Challenge: Format each line of the items below as a row of a Markdown table with two columns, Row and Line, numbering the rows in order and leaving out blank lines.
** Begin **
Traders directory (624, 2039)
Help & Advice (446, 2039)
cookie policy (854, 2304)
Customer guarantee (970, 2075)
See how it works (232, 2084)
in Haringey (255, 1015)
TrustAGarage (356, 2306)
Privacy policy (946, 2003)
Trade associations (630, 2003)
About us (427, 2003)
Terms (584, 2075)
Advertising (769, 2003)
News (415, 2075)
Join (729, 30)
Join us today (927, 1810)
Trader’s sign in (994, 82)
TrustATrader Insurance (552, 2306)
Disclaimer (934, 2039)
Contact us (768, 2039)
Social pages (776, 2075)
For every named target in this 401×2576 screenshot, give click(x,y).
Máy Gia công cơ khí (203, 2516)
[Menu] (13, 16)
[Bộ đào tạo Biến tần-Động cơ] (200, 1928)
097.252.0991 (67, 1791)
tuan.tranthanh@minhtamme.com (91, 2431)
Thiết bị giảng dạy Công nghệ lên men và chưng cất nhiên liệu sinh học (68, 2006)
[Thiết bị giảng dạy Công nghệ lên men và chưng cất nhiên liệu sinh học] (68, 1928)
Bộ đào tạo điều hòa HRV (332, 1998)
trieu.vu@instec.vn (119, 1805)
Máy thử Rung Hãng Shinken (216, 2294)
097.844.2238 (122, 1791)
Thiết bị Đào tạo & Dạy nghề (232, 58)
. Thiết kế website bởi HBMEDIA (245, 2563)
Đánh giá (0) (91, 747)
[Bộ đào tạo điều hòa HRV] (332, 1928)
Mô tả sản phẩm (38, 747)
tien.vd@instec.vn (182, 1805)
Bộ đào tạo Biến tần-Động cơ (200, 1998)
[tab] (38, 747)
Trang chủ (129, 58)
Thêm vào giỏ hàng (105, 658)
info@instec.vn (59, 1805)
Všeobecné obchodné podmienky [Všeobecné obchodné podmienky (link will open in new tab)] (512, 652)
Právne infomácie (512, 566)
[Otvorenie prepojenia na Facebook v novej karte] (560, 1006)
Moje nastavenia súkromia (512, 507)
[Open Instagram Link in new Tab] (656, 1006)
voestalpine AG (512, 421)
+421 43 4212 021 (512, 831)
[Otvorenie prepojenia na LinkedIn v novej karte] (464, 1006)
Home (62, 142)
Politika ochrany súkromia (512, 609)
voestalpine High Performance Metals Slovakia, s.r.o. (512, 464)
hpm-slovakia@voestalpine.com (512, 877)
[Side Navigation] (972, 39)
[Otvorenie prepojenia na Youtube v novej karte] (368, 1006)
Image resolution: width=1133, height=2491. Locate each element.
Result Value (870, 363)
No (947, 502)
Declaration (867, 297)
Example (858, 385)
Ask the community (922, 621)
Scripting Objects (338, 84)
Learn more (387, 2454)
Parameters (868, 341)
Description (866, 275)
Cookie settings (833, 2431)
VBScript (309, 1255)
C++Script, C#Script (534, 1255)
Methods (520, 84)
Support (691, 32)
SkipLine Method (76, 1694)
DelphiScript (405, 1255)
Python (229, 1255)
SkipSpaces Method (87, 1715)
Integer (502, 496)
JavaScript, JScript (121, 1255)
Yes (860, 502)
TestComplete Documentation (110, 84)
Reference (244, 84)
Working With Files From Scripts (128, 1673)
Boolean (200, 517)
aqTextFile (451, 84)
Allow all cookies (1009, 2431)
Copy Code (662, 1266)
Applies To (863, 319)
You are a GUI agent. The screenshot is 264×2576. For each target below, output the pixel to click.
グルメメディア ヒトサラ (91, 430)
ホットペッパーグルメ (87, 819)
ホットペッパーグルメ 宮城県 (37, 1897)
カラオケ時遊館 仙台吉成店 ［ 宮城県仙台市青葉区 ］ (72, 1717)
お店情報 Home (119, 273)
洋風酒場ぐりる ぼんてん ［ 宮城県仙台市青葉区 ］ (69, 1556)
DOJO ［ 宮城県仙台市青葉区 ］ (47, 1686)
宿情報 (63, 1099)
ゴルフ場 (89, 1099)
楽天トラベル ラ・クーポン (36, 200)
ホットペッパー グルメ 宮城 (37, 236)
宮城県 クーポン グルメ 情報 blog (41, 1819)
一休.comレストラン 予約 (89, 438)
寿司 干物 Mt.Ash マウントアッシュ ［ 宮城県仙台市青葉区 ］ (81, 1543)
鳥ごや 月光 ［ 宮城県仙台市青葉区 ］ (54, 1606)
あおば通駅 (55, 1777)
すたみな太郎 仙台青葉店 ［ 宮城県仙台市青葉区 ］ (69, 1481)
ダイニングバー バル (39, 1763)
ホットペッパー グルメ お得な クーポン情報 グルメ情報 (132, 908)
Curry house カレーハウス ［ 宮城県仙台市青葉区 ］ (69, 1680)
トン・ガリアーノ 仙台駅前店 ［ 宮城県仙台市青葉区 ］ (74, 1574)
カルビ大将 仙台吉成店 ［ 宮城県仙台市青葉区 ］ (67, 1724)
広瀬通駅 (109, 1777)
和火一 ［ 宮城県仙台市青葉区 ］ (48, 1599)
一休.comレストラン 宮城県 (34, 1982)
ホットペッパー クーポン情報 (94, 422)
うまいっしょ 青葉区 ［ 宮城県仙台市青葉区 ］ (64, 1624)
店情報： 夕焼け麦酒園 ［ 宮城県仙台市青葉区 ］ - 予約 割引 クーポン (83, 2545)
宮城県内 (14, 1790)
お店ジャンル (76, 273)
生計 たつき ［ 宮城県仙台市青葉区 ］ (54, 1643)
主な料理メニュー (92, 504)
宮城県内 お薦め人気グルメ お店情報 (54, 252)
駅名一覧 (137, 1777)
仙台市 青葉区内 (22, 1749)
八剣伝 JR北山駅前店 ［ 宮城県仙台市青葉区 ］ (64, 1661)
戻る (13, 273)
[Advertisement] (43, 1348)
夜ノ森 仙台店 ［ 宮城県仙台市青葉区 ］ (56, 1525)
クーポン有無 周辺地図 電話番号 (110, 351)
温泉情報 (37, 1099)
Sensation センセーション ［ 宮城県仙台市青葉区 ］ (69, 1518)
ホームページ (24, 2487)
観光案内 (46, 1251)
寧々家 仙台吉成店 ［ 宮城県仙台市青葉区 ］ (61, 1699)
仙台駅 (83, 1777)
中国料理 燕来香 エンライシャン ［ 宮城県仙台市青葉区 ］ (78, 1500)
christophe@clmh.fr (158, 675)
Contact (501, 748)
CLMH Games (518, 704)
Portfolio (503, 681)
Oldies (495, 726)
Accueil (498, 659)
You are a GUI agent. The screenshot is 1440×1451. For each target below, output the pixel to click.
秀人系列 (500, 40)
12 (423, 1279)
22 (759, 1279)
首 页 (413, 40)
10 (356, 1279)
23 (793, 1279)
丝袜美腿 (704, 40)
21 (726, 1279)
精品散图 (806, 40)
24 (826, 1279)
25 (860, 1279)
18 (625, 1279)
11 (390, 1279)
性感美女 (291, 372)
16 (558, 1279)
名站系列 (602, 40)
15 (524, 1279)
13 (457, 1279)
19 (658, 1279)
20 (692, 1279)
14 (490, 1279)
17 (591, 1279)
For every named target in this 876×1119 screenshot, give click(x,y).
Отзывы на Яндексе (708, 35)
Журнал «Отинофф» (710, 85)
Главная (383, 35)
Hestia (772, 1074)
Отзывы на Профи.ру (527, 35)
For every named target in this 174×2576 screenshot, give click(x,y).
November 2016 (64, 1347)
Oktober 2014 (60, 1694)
** End **
Solution below:
| Row | Line |
|---|---|
| 1 | Traders directory (624, 2039) |
| 2 | Help & Advice (446, 2039) |
| 3 | cookie policy (854, 2304) |
| 4 | Customer guarantee (970, 2075) |
| 5 | See how it works (232, 2084) |
| 6 | in Haringey (255, 1015) |
| 7 | TrustAGarage (356, 2306) |
| 8 | Privacy policy (946, 2003) |
| 9 | Trade associations (630, 2003) |
| 10 | About us (427, 2003) |
| 11 | Terms (584, 2075) |
| 12 | Advertising (769, 2003) |
| 13 | News (415, 2075) |
| 14 | Join (729, 30) |
| 15 | Join us today (927, 1810) |
| 16 | Trader’s sign in (994, 82) |
| 17 | TrustATrader Insurance (552, 2306) |
| 18 | Disclaimer (934, 2039) |
| 19 | Contact us (768, 2039) |
| 20 | Social pages (776, 2075) |
| 21 | For every named target in this 401×2576 screenshot, give click(x,y). |
| 22 | Máy Gia công cơ khí (203, 2516) |
| 23 | [Menu] (13, 16) |
| 24 | [Bộ đào tạo Biến tần-Động cơ] (200, 1928) |
| 25 | 097.252.0991 (67, 1791) |
| 26 | tuan.tranthanh@minhtamme.com (91, 2431) |
| 27 | Thiết bị giảng dạy Công nghệ lên men và chưng cất nhiên liệu sinh học (68, 2006) |
| 28 | [Thiết bị giảng dạy Công nghệ lên men và chưng cất nhiên liệu sinh học] (68, 1928) |
| 29 | Bộ đào tạo điều hòa HRV (332, 1998) |
| 30 | trieu.vu@instec.vn (119, 1805) |
| 31 | Máy thử Rung Hãng Shinken (216, 2294) |
| 32 | 097.844.2238 (122, 1791) |
| 33 | Thiết bị Đào tạo & Dạy nghề (232, 58) |
| 34 | . Thiết kế website bởi HBMEDIA (245, 2563) |
| 35 | Đánh giá (0) (91, 747) |
| 36 | [Bộ đào tạo điều hòa HRV] (332, 1928) |
| 37 | Mô tả sản phẩm (38, 747) |
| 38 | tien.vd@instec.vn (182, 1805) |
| 39 | Bộ đào tạo Biến tần-Động cơ (200, 1998) |
| 40 | [tab] (38, 747) |
| 41 | Trang chủ (129, 58) |
| 42 | Thêm vào giỏ hàng (105, 658) |
| 43 | info@instec.vn (59, 1805) |
| 44 | Všeobecné obchodné podmienky [Všeobecné obchodné podmienky (link will open in new tab)] (512, 652) |
| 45 | Právne infomácie (512, 566) |
| 46 | [Otvorenie prepojenia na Facebook v novej karte] (560, 1006) |
| 47 | Moje nastavenia súkromia (512, 507) |
| 48 | [Open Instagram Link in new Tab] (656, 1006) |
| 49 | voestalpine AG (512, 421) |
| 50 | +421 43 4212 021 (512, 831) |
| 51 | [Otvorenie prepojenia na LinkedIn v novej karte] (464, 1006) |
| 52 | Home (62, 142) |
| 53 | Politika ochrany súkromia (512, 609) |
| 54 | voestalpine High Performance Metals Slovakia, s.r.o. (512, 464) |
| 55 | hpm-slovakia@voestalpine.com (512, 877) |
| 56 | [Side Navigation] (972, 39) |
| 57 | [Otvorenie prepojenia na Youtube v novej karte] (368, 1006) |
| 58 | Image resolution: width=1133, height=2491. Locate each element. |
| 59 | Result Value (870, 363) |
| 60 | No (947, 502) |
| 61 | Declaration (867, 297) |
| 62 | Example (858, 385) |
| 63 | Ask the community (922, 621) |
| 64 | Scripting Objects (338, 84) |
| 65 | Learn more (387, 2454) |
| 66 | Parameters (868, 341) |
| 67 | Description (866, 275) |
| 68 | Cookie settings (833, 2431) |
| 69 | VBScript (309, 1255) |
| 70 | C++Script, C#Script (534, 1255) |
| 71 | Methods (520, 84) |
| 72 | Support (691, 32) |
| 73 | SkipLine Method (76, 1694) |
| 74 | DelphiScript (405, 1255) |
| 75 | Python (229, 1255) |
| 76 | SkipSpaces Method (87, 1715) |
| 77 | Integer (502, 496) |
| 78 | JavaScript, JScript (121, 1255) |
| 79 | Yes (860, 502) |
| 80 | TestComplete Documentation (110, 84) |
| 81 | Reference (244, 84) |
| 82 | Working With Files From Scripts (128, 1673) |
| 83 | Boolean (200, 517) |
| 84 | aqTextFile (451, 84) |
| 85 | Allow all cookies (1009, 2431) |
| 86 | Copy Code (662, 1266) |
| 87 | Applies To (863, 319) |
| 88 | You are a GUI agent. The screenshot is 264×2576. For each target below, output the pixel to click. |
| 89 | グルメメディア ヒトサラ (91, 430) |
| 90 | ホットペッパーグルメ (87, 819) |
| 91 | ホットペッパーグルメ 宮城県 (37, 1897) |
| 92 | カラオケ時遊館 仙台吉成店 ［ 宮城県仙台市青葉区 ］ (72, 1717) |
| 93 | お店情報 Home (119, 273) |
| 94 | 洋風酒場ぐりる ぼんてん ［ 宮城県仙台市青葉区 ］ (69, 1556) |
| 95 | DOJO ［ 宮城県仙台市青葉区 ］ (47, 1686) |
| 96 | 宿情報 (63, 1099) |
| 97 | ゴルフ場 (89, 1099) |
| 98 | 楽天トラベル ラ・クーポン (36, 200) |
| 99 | ホットペッパー グルメ 宮城 (37, 236) |
| 100 | 宮城県 クーポン グルメ 情報 blog (41, 1819) |
| 101 | 一休.comレストラン 予約 (89, 438) |
| 102 | 寿司 干物 Mt.Ash マウントアッシュ ［ 宮城県仙台市青葉区 ］ (81, 1543) |
| 103 | 鳥ごや 月光 ［ 宮城県仙台市青葉区 ］ (54, 1606) |
| 104 | あおば通駅 (55, 1777) |
| 105 | すたみな太郎 仙台青葉店 ［ 宮城県仙台市青葉区 ］ (69, 1481) |
| 106 | ダイニングバー バル (39, 1763) |
| 107 | ホットペッパー グルメ お得な クーポン情報 グルメ情報 (132, 908) |
| 108 | Curry house カレーハウス ［ 宮城県仙台市青葉区 ］ (69, 1680) |
| 109 | トン・ガリアーノ 仙台駅前店 ［ 宮城県仙台市青葉区 ］ (74, 1574) |
| 110 | カルビ大将 仙台吉成店 ［ 宮城県仙台市青葉区 ］ (67, 1724) |
| 111 | 広瀬通駅 (109, 1777) |
| 112 | 和火一 ［ 宮城県仙台市青葉区 ］ (48, 1599) |
| 113 | 一休.comレストラン 宮城県 (34, 1982) |
| 114 | ホットペッパー クーポン情報 (94, 422) |
| 115 | うまいっしょ 青葉区 ［ 宮城県仙台市青葉区 ］ (64, 1624) |
| 116 | 店情報： 夕焼け麦酒園 ［ 宮城県仙台市青葉区 ］ - 予約 割引 クーポン (83, 2545) |
| 117 | 宮城県内 (14, 1790) |
| 118 | お店ジャンル (76, 273) |
| 119 | 生計 たつき ［ 宮城県仙台市青葉区 ］ (54, 1643) |
| 120 | 主な料理メニュー (92, 504) |
| 121 | 宮城県内 お薦め人気グルメ お店情報 (54, 252) |
| 122 | 駅名一覧 (137, 1777) |
| 123 | 仙台市 青葉区内 (22, 1749) |
| 124 | 八剣伝 JR北山駅前店 ［ 宮城県仙台市青葉区 ］ (64, 1661) |
| 125 | 戻る (13, 273) |
| 126 | [Advertisement] (43, 1348) |
| 127 | 夜ノ森 仙台店 ［ 宮城県仙台市青葉区 ］ (56, 1525) |
| 128 | クーポン有無 周辺地図 電話番号 (110, 351) |
| 129 | 温泉情報 (37, 1099) |
| 130 | Sensation センセーション ［ 宮城県仙台市青葉区 ］ (69, 1518) |
| 131 | ホームページ (24, 2487) |
| 132 | 観光案内 (46, 1251) |
| 133 | 寧々家 仙台吉成店 ［ 宮城県仙台市青葉区 ］ (61, 1699) |
| 134 | 仙台駅 (83, 1777) |
| 135 | 中国料理 燕来香 エンライシャン ［ 宮城県仙台市青葉区 ］ (78, 1500) |
| 136 | christophe@clmh.fr (158, 675) |
| 137 | Contact (501, 748) |
| 138 | CLMH Games (518, 704) |
| 139 | Portfolio (503, 681) |
| 140 | Oldies (495, 726) |
| 141 | Accueil (498, 659) |
| 142 | You are a GUI agent. The screenshot is 1440×1451. For each target below, output the pixel to click. |
| 143 | 秀人系列 (500, 40) |
| 144 | 12 (423, 1279) |
| 145 | 22 (759, 1279) |
| 146 | 首 页 (413, 40) |
| 147 | 10 (356, 1279) |
| 148 | 23 (793, 1279) |
| 149 | 丝袜美腿 (704, 40) |
| 150 | 21 (726, 1279) |
| 151 | 精品散图 (806, 40) |
| 152 | 24 (826, 1279) |
| 153 | 25 (860, 1279) |
| 154 | 18 (625, 1279) |
| 155 | 11 (390, 1279) |
| 156 | 性感美女 (291, 372) |
| 157 | 16 (558, 1279) |
| 158 | 名站系列 (602, 40) |
| 159 | 15 (524, 1279) |
| 160 | 13 (457, 1279) |
| 161 | 19 (658, 1279) |
| 162 | 20 (692, 1279) |
| 163 | 14 (490, 1279) |
| 164 | 17 (591, 1279) |
| 165 | For every named target in this 876×1119 screenshot, give click(x,y). |
| 166 | Отзывы на Яндексе (708, 35) |
| 167 | Журнал «Отинофф» (710, 85) |
| 168 | Главная (383, 35) |
| 169 | Hestia (772, 1074) |
| 170 | Отзывы на Профи.ру (527, 35) |
| 171 | For every named target in this 174×2576 screenshot, give click(x,y). |
| 172 | November 2016 (64, 1347) |
| 173 | Oktober 2014 (60, 1694) |